The program focuses on young children because the trajectory of
children's health and development is strongly influenced by their
early life experiences in families and communities. Through scheduled
and incidental encounters with young children, child health care
professionals have unique opportunities to identify children with
developmental and behavioral disorders, or those who are at risk
of developing such problems, and to initiate appropriate interventions
and referrals. Many opportunities are missed, however, because of
barriers that prevent the provision of appropriate services.
The new program builds on past and current Fund work to reduce those barriers and increase incentives for good care. For example, better standards are needed to measure quality and performance in pediatric care. A Fund-supported project by FACCT (the Foundation for Accountability) has produced a reliable instrument, the Promoting Healthy Development Survey,
(22) to gather parents' assessments of the quality of developmental services provided to their young children. The survey has attracted considerable federal and state interest, and a few states, including New York and Florida, have used parts of it in evaluations of their state Children's Health Insurance Programs. Other states — Louisiana, Minnesota, Mississippi and Ohio — are using the survey as members of an multistate learning network. In addition, an American Academy of Pediatrics survey of pediatricians and the National Survey of Early Childhood Health have adopted some of its measures to gauge receipt of appropriate developmental assessments and follow-up care.

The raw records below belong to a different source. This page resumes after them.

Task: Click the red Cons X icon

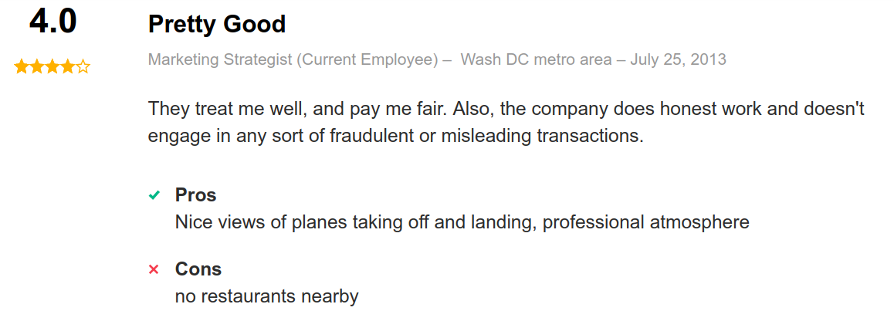Action: (154, 269)
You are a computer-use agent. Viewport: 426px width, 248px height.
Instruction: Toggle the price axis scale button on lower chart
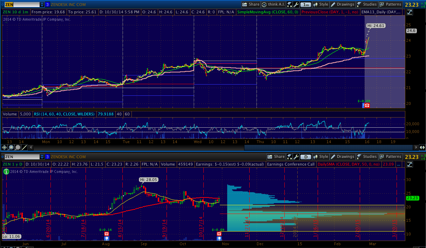point(410,164)
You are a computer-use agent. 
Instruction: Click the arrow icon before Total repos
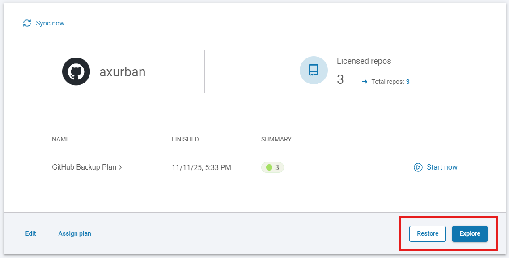(x=365, y=82)
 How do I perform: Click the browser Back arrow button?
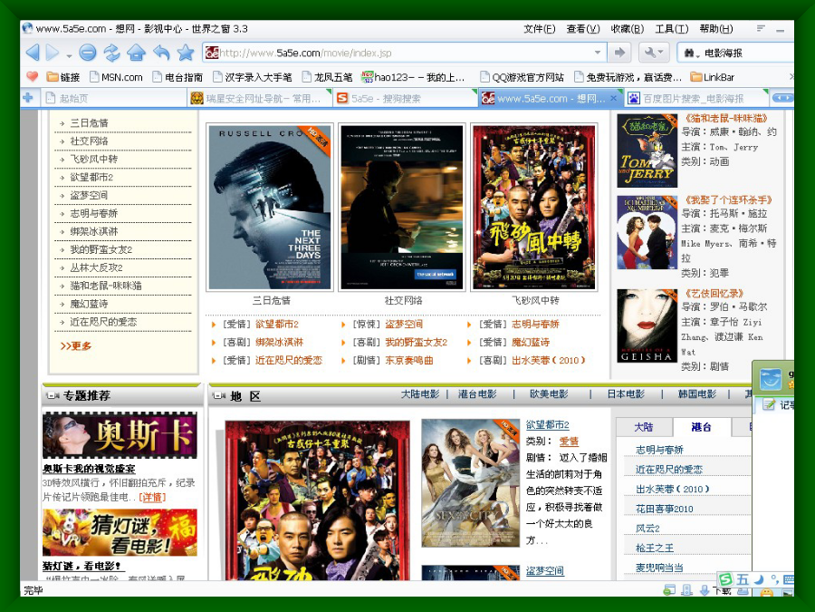tap(33, 53)
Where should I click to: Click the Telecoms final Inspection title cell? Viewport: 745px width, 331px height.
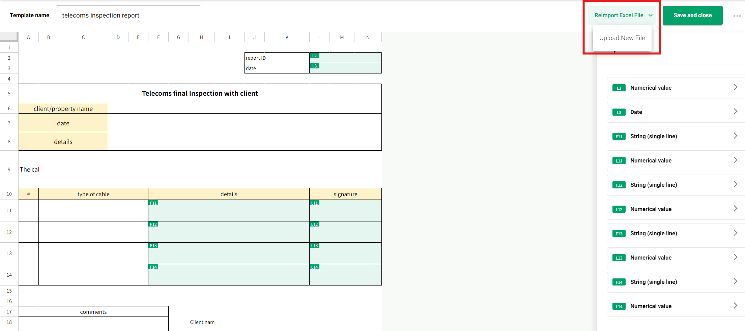pos(200,94)
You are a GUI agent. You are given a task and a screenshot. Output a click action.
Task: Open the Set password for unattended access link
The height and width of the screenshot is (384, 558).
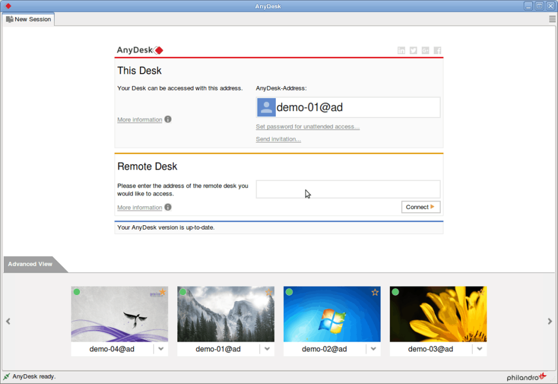tap(307, 126)
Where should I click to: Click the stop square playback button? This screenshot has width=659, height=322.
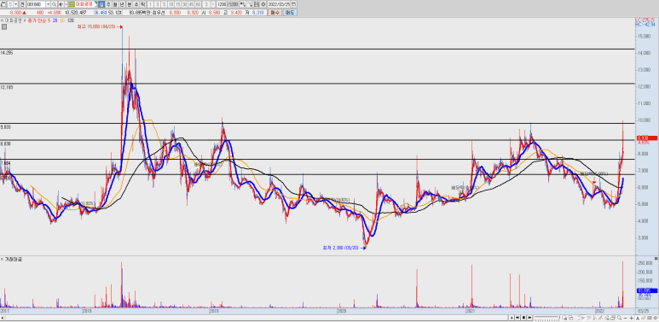click(x=523, y=318)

The Fund also seeks to assist health care practitioners in improving the quality of the developmental services they provide. A project by the National Initiative for Children's Health Care Quality (NICHQ) is creating training modules and materials for doctors and other clinical staff on comprehensive developmental services for infants and toddlers. Through the New York City Department of Health, six pediatric practices serving low-income children have used the materials to improve developmental assessments. A follow-up project by NICHQ will evaluate the effect of the training materials on quality and cost of preventive care in a learning collaborative of approximately 40 pediatric practices in North Carolina and Vermont. The Fund is also supporting the evaluation of a statewide physician education program in Connecticut designed to improve recognition and referral of children at risk for developmental problems.
Federal and state health policies and reimbursement procedures should be structured to support improvements in the quality of developmental services. Previous work by Sara Rosenbaum at George Washington University highlighted the untapped potential of Medicaid to assist in children's healthy development,
(23) leading Medicaid to adopt an expanded definition of medical necessity in 2002 that calls for age-appropriate preventive services that "enhance the growth and development" of young children. Rosenbaum will continue to analyze how state Medicaid and CHIP programs can adopt successful approaches to improve delivery of child development services.